How the Go language improves expressiveness without sacrificing runtime performance

This week there was a discussion on the golang-nuts mailing list about an idiomatic way to update a slice of structs. For example, consider this struct representing a set of counters.

type E struct {
A, B, C, D int
}

var e = make([]E, 1000)

Updating these counters may take the form

for i := range e {
e[i].A += 1
e[i].B += 2
e[i].C += 3
e[i].D += 4]
}

Which is good idiomatic Go code. It’s pretty fast too

BenchmarkManual   500000              4642 ns/op

However there is a problem with this example. Each access the ith element of e requires the compiler to insert an array bounds checks. You can avoid 3 of these checks by referencing the ith element once per iteration.

for i := range e {
v := &e[i]
v.A += 1
v.B += 2
v.C += 3
v.D += 4
}

By reducing the number of subscript checks, the code now runs considerably faster.

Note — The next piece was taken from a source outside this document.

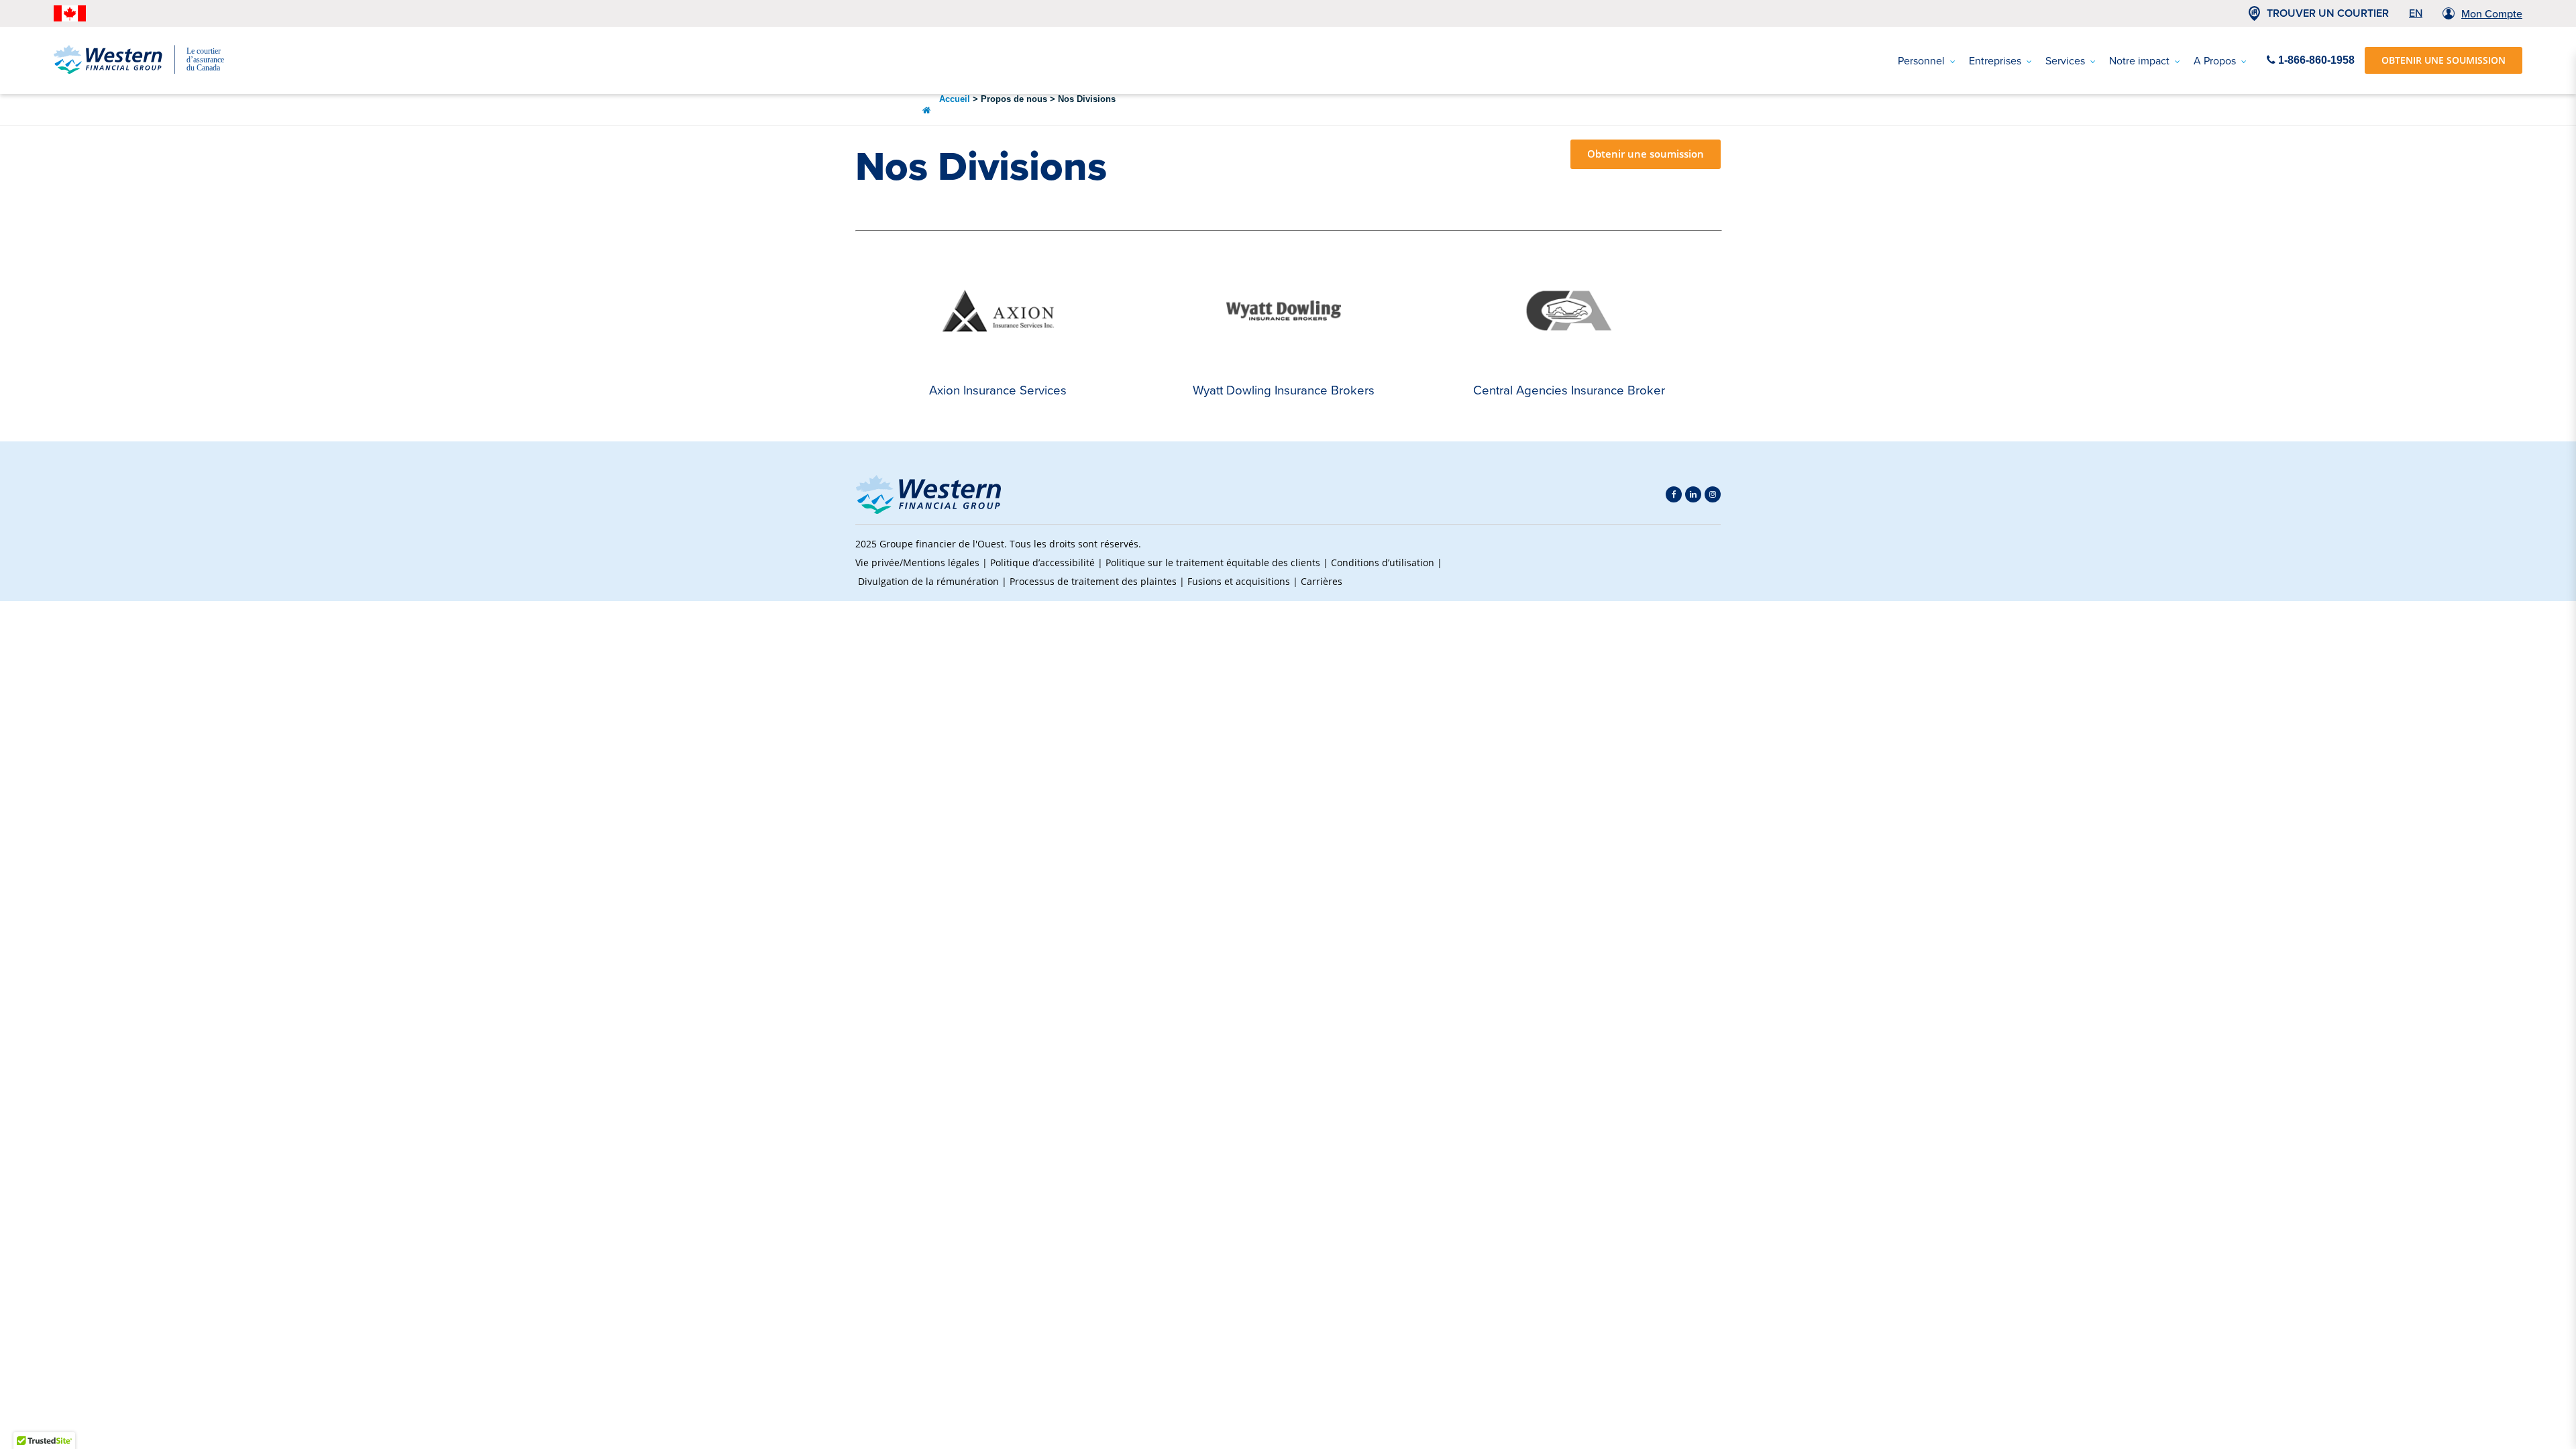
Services (2065, 60)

BenchmarkUnroll  1000000              2824 ns/op

If you are coding a tight loop, clearly this is the more efficient method, but it comes with a cost to readability, as well as a few gotchas. Someone else reading the code might be tempted to move the creation of v into the for declaration, or wonder why the address of e[i] is being taken. Both of these changes would cause an incorrect result. Obviously tests are there to catch this sort of thing, but I propose there is a better way to write this code, one that doesn’t sacrifice performance, and expresses the intent of the author more clearly.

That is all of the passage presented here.